Shares of Rambus are down more than 50 percent today after a jury trial on Wednesday found Micron and Hynix Semiconductor not guilty of price fixing. Rambus had sued the two manufacturers for over $12 billion, claiming that they formed “a secret and unlawful conspiracy to kill a revolutionary technology, make billions of dollars and hang onto power."
“We are disappointed with this verdict as we believe strongly in our case,” Rambus Chief Executive Harold Hughes said in a statement. “We do not agree with several rulings that affected how this case was presented to the jury and we are reviewing
our options for appeal."
Micron stock is up by some 20 percent as of this writing, with analysts claiming that the decision removed an "overhang" on the company's stock. The DRAM manufacturer still faces significant challenges within its core market; the rapidly falling price of memory (16GB of RAM is less than $80 on NewEgg) has undermined profitability and led other analysts to be more neutral on the company's prospects.

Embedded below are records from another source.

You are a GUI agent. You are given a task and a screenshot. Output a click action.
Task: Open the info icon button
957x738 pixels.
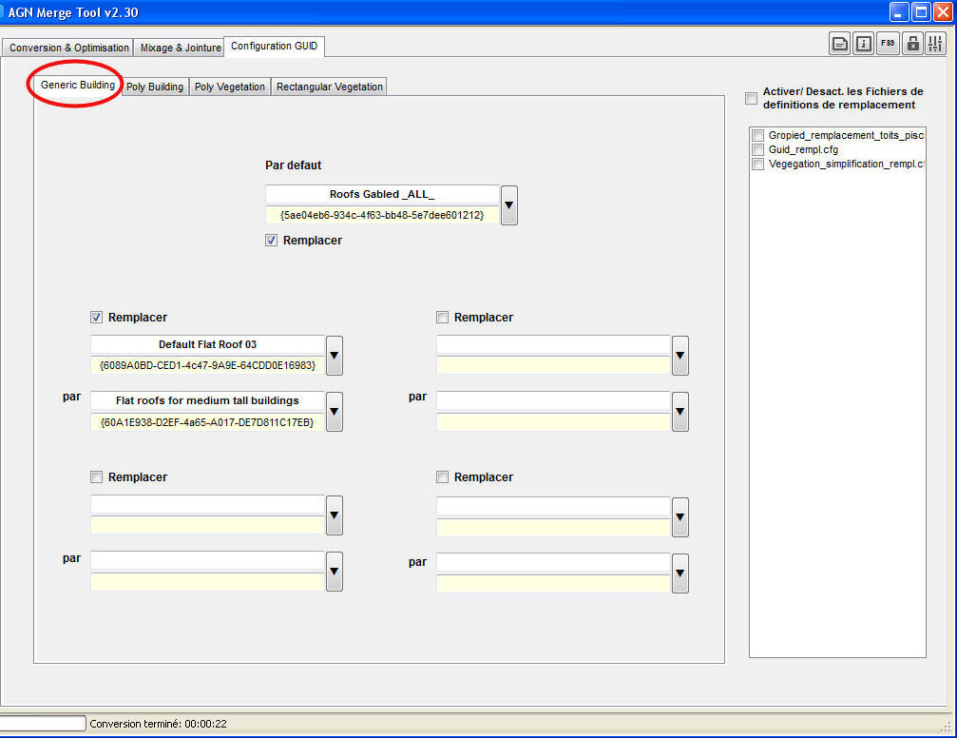864,43
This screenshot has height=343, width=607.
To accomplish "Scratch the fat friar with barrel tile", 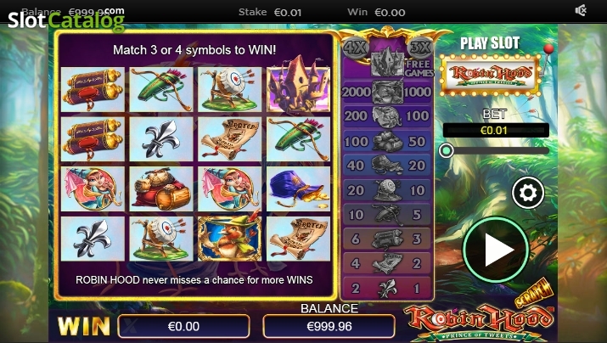I will 161,189.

Plenty of Bad Faith To Go Around
Rambus has spent more than a decade suing nearly everyone involved in DRAM production or who uses DRAM in their products. After so long, it's difficult to quickly summarize the list of judgements, appeals, reversals, and fresh lawsuits. We've investigated the issue in the past and had a number of off-the-record conversations with people who worked in the DRAM industry back when Intel and Rambus were pushing RDRAM as the Next Big Thing. There was plenty of backroom dealing—on all sides of the table.
Did the DRAM manufacturers want to move to RDRAM? Absolutely not. Did they knowingly infringe on Rambus patents? Probably, yes. Did Rambus try to patent technologies and methods being discussed at JEDEC having promised up front not to do so? Yes.

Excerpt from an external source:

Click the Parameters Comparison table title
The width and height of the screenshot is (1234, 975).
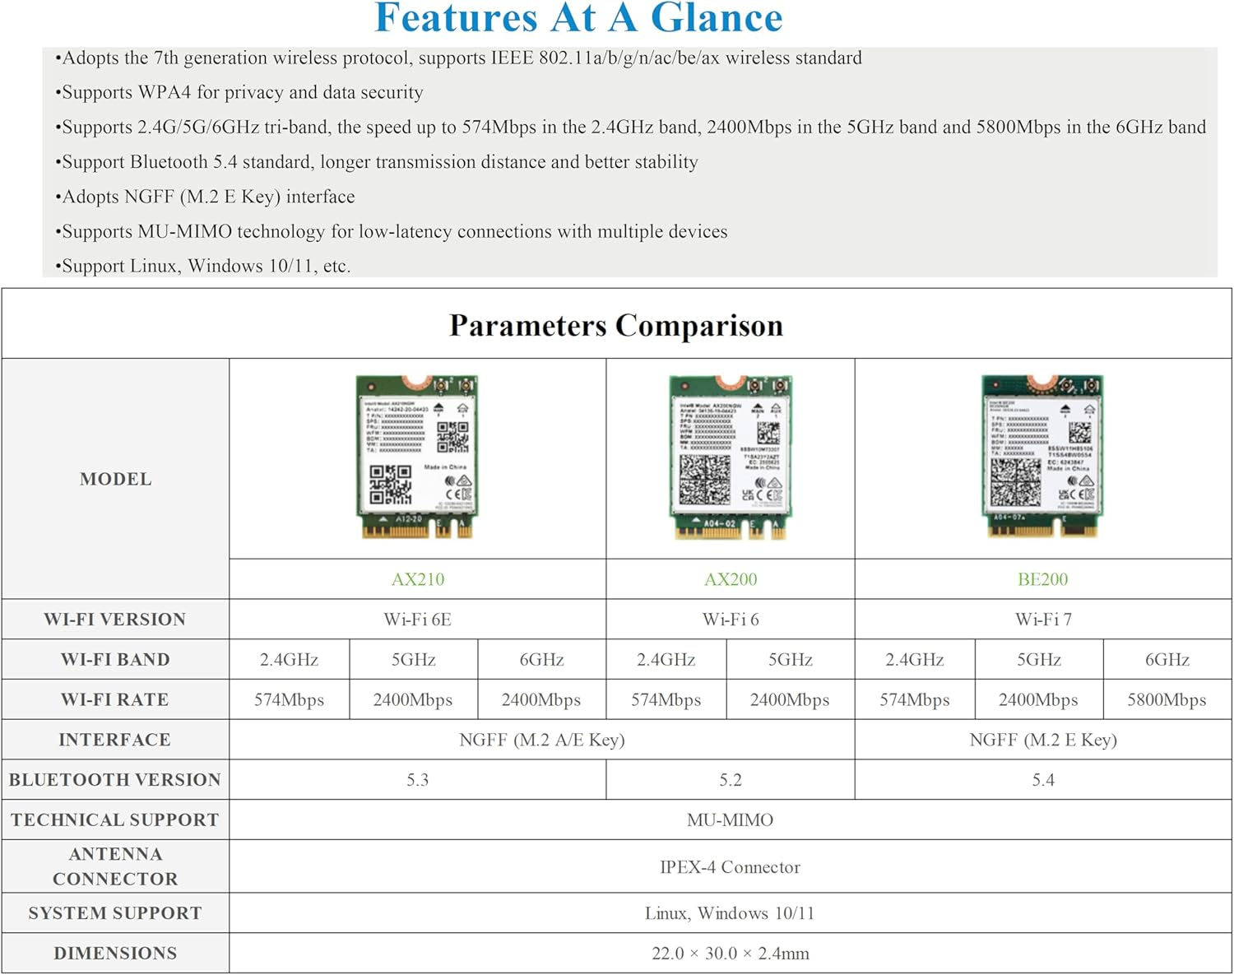(x=616, y=325)

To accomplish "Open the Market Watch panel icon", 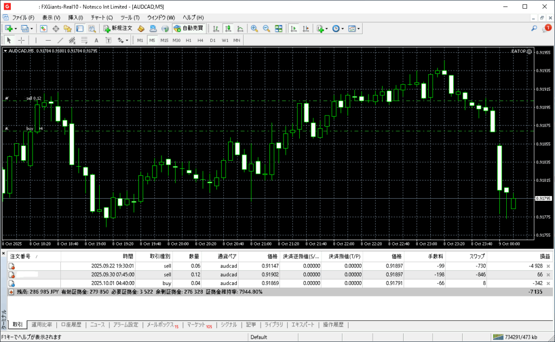I will pyautogui.click(x=43, y=28).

128 MB of PC800 RDRAM was $800 in 1999
Ironically, the one company that appears to have acted in good faith (albeit with a hefty dollop of self-interest) is Intel; Santa Clara invested billions in helping DRAM manufacturers ramp RDRAM production. Intel had its own financial reasons for backing RDRAM, but it apparently dealt honestly with the parties involved regarding its own intentions. Rambus' accusations of price-fixing don't jive with what we know of the manufacturing situation at the time. Even the manufacturers who were 100 percent on board with the RDRAM conversion had major problems validating RDRAM modules. One of the most significant issues was that there was initially no way to test RDRAM IC's individually.
When a manufacturer like Kingston or Hynix builds RAM, they test each chip before soldering them to a PCB. This wasn't initially possible with RDRAM, which meant that RIMMs had to be fully assembled before they could be tested. The serial
nature of RDRAM made it impossible to determine which chip was responsible for failure—a RIMM either worked or it didn't. If it didn't, the only way to isolate the bad IC was to manually swap chips from previously tested modules. This made any attempt to "fix" faulty modules extremely time consuming, particularly since a non-functional RIMM didn't necessarily have just one
The availability of improved testing equipment eventually solved these problems, but RDRAM's initial sky-high prices were driven partly by the difficulty of manufacturing parts that could run at 800MHz in 1999
and partly by validation issues. There was no need to resort to price fixing to inflate the price of RDRAM. After ten years and this latest high-profile setback, one might hope Rambus would lose its taste for litigation, but that isn't yet the case.